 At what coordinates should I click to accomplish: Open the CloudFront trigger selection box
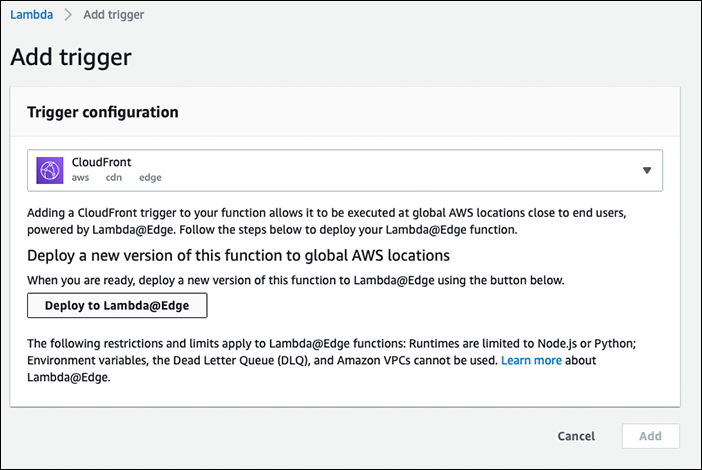click(x=345, y=171)
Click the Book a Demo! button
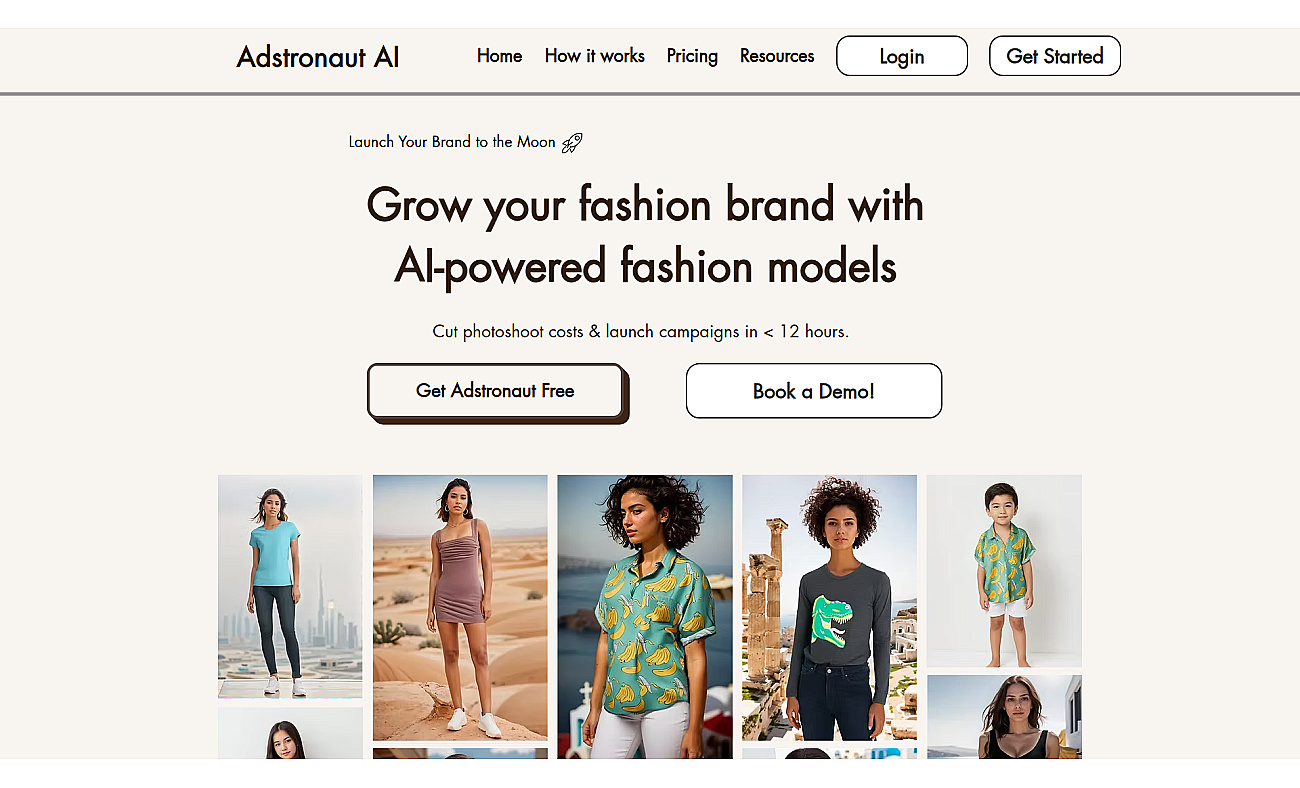The width and height of the screenshot is (1300, 788). 814,391
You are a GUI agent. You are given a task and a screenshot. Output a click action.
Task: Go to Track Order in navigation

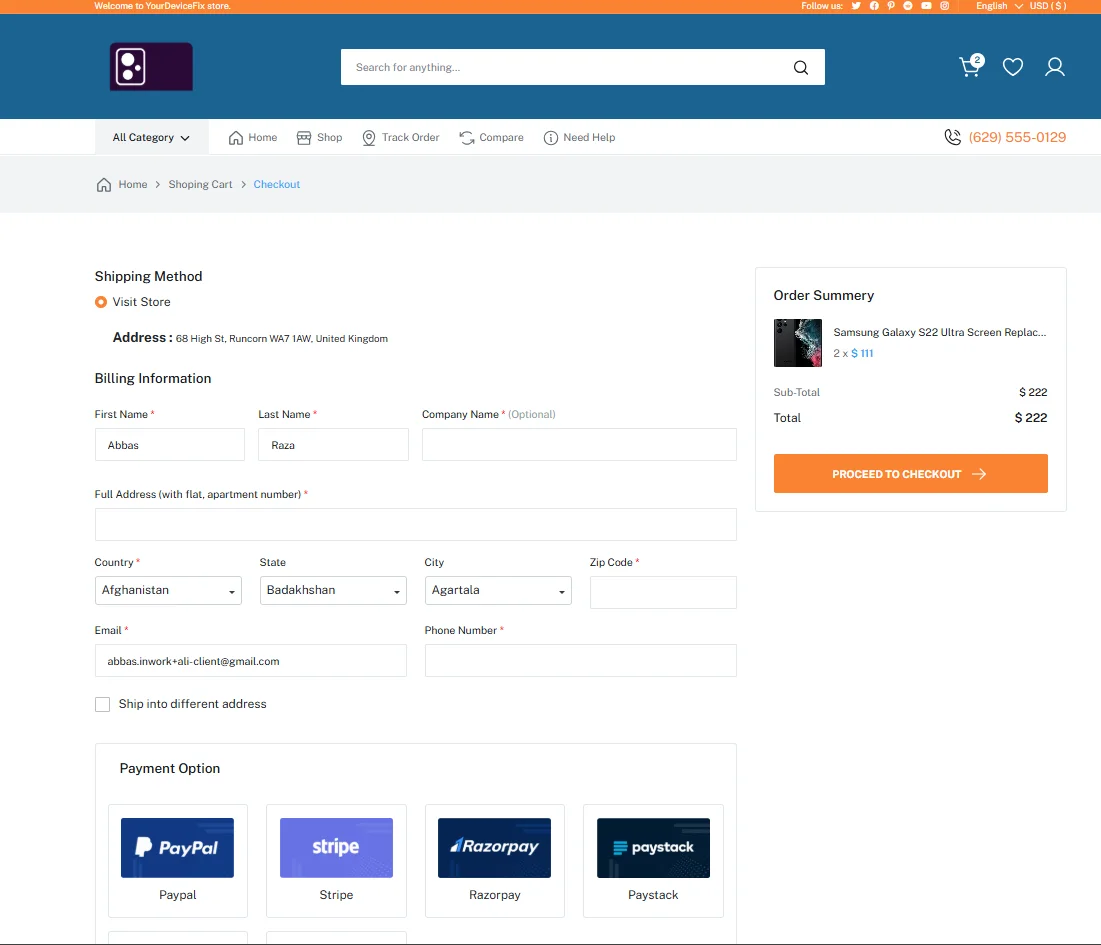point(400,138)
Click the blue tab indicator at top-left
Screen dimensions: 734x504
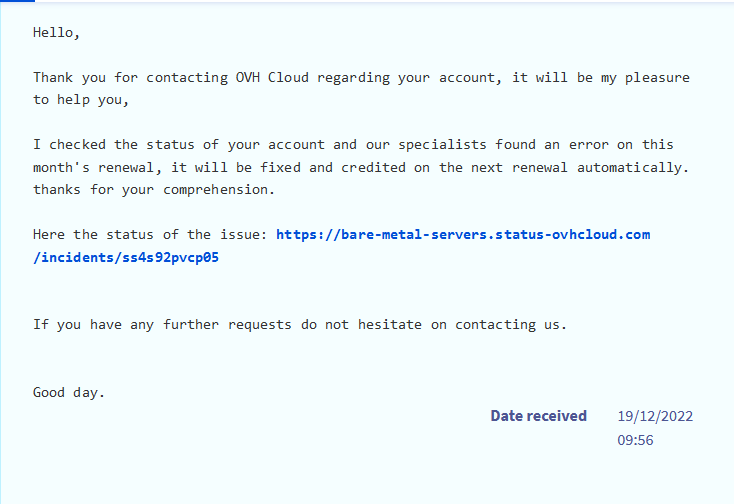point(17,2)
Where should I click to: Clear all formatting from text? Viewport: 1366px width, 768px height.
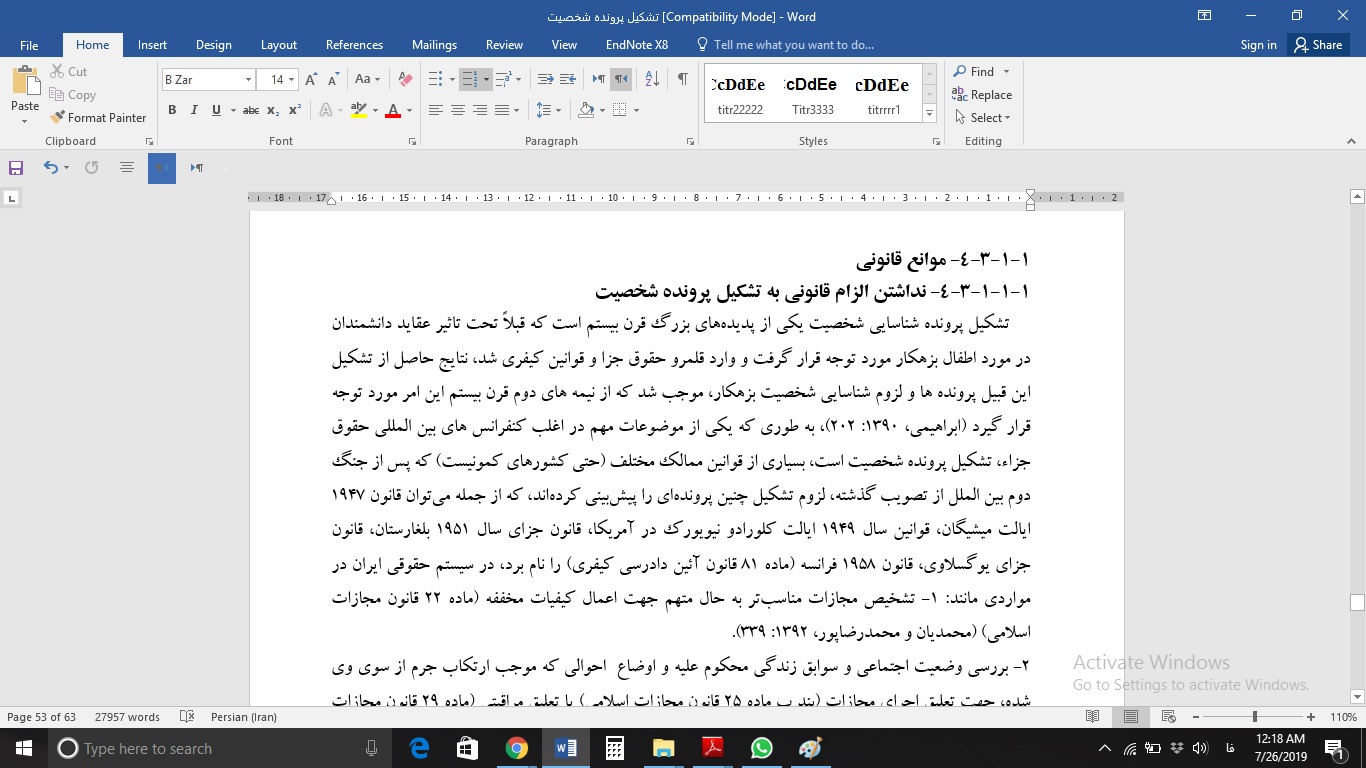click(404, 79)
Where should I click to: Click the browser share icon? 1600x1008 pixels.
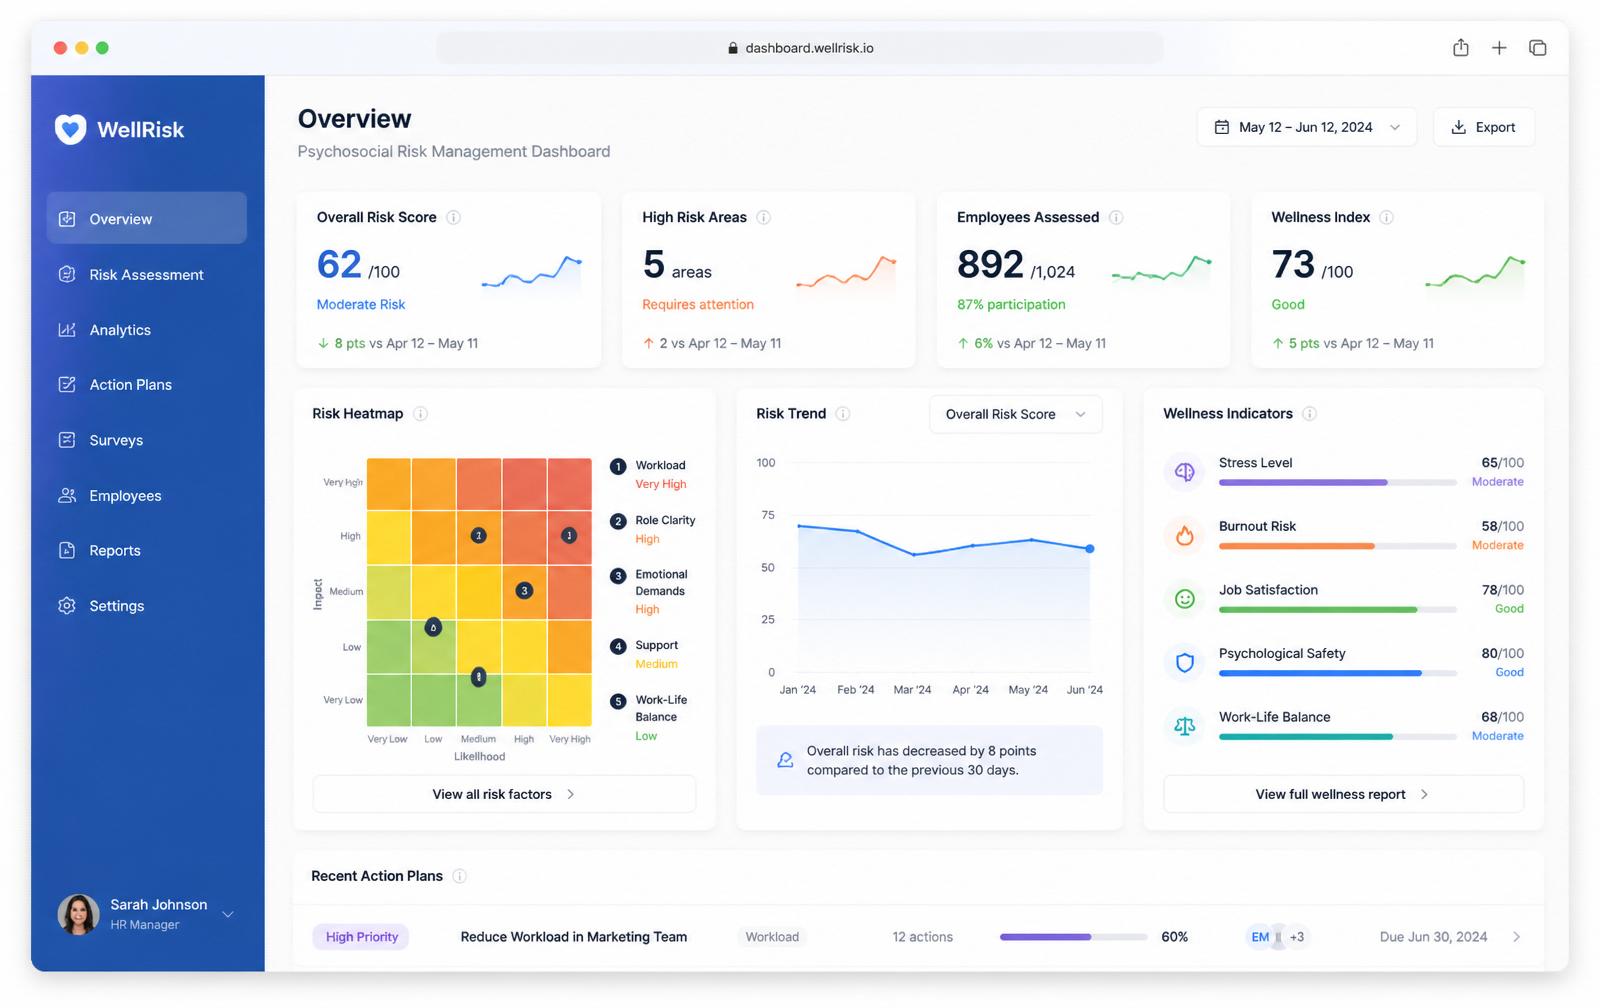click(1461, 47)
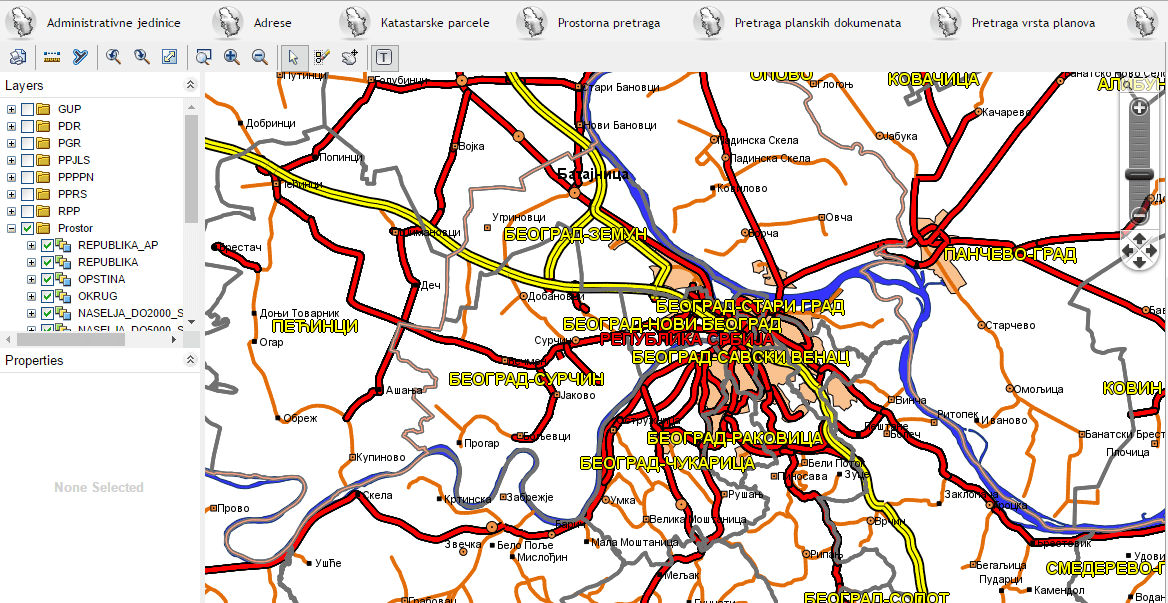Toggle the text label T tool
The width and height of the screenshot is (1168, 603).
pos(385,58)
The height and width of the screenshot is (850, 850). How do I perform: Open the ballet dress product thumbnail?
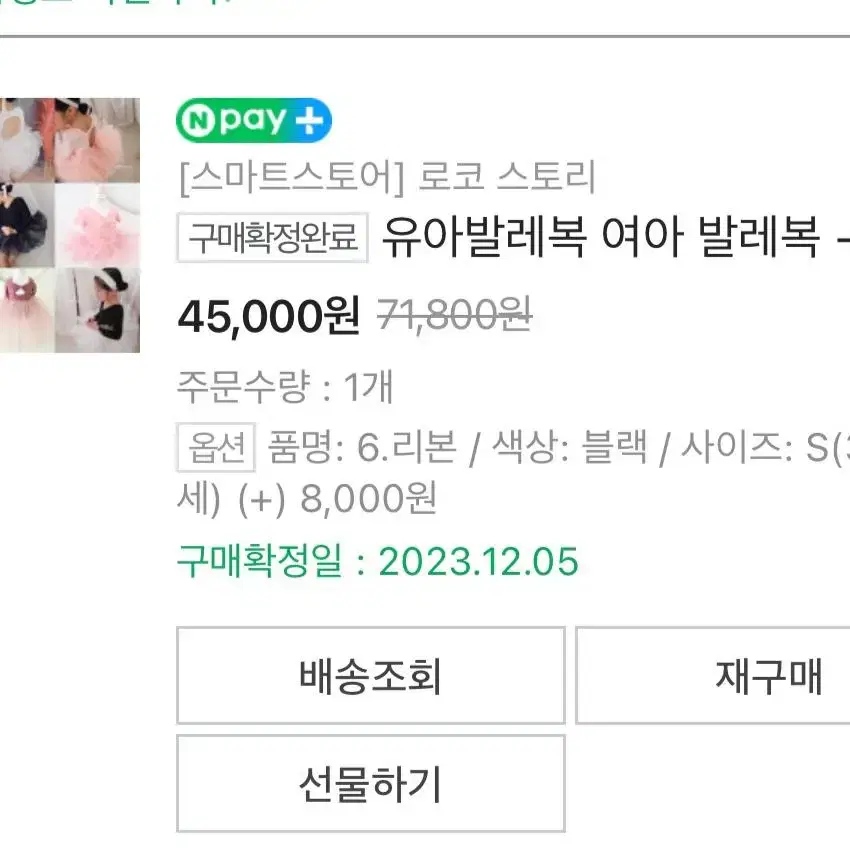pyautogui.click(x=70, y=225)
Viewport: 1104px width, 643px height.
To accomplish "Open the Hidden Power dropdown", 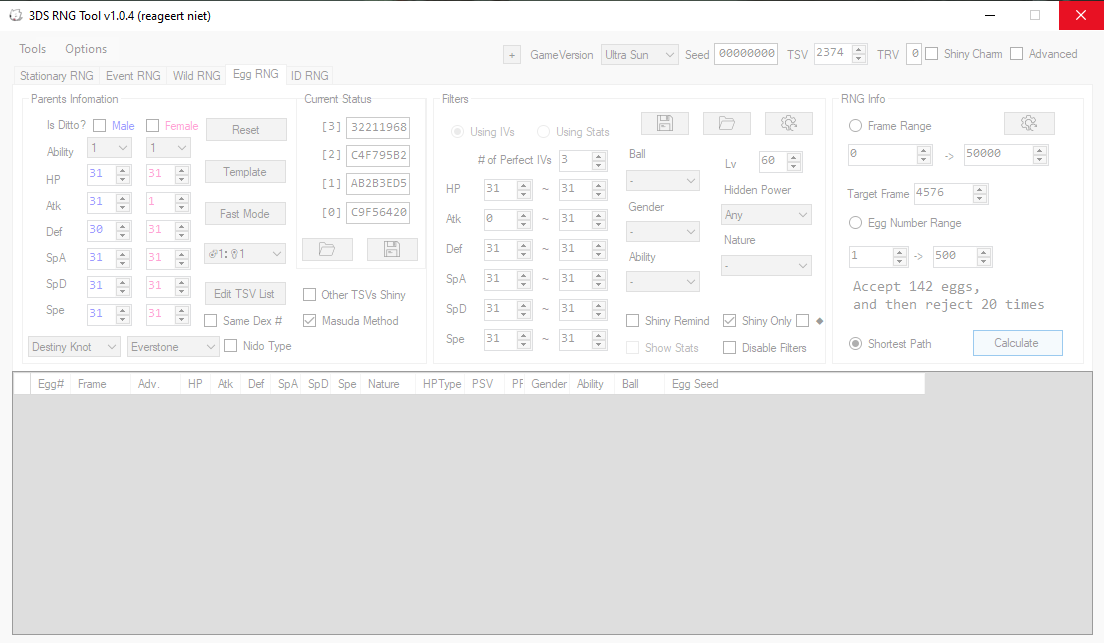I will point(766,215).
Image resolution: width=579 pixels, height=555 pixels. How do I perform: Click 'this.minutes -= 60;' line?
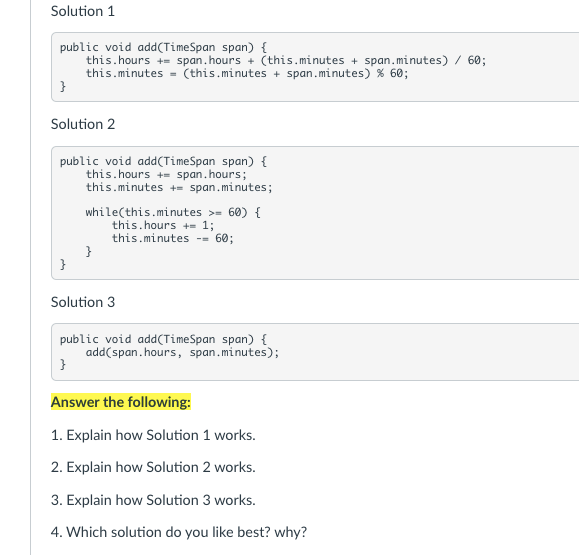(173, 238)
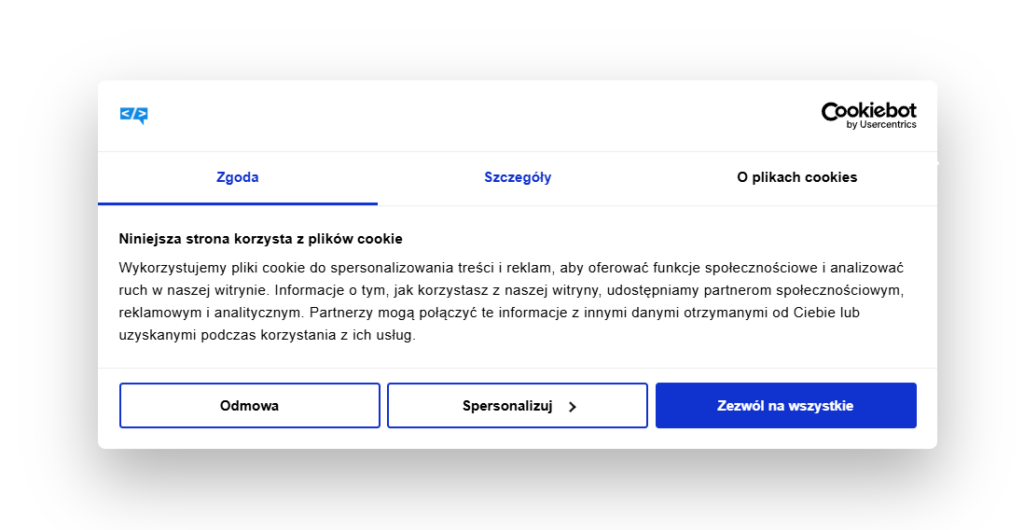
Task: Click the blue underline beneath Zgoda tab
Action: point(237,203)
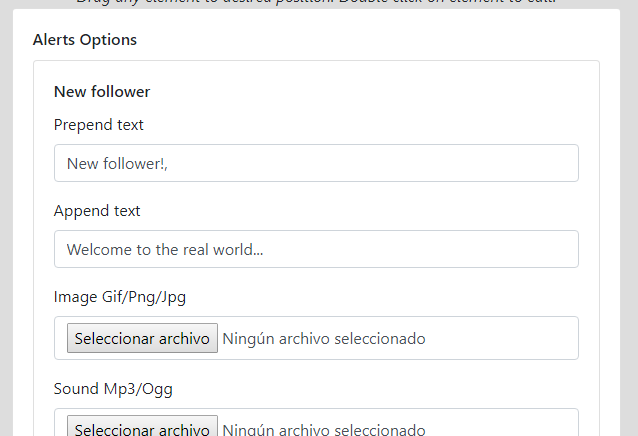638x436 pixels.
Task: Focus the Prepend text input field
Action: click(x=316, y=163)
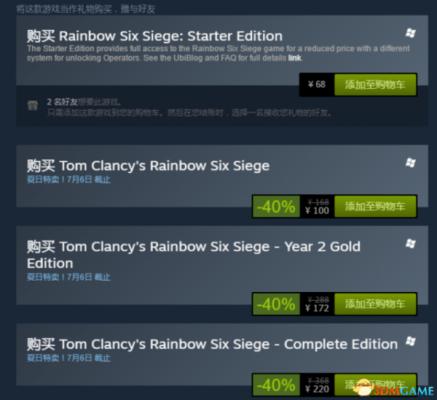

□ □ □ □ □

- _Work to be completed_:
Set down, in exact form, only the lines that start at the one containing "Image resolution: width=579" and finish at the last line of the material; pictures do not go in.

- _Solution for this task_:
Image resolution: width=579 pixels, height=555 pixels. How do I perform: Click 'this.minutes -= 60;' line?
(173, 238)
Task: Click the blue underline beneath Zgoda tab
Action: point(237,203)
638x436 pixels.
Task: Focus the Prepend text input field
Action: click(x=316, y=163)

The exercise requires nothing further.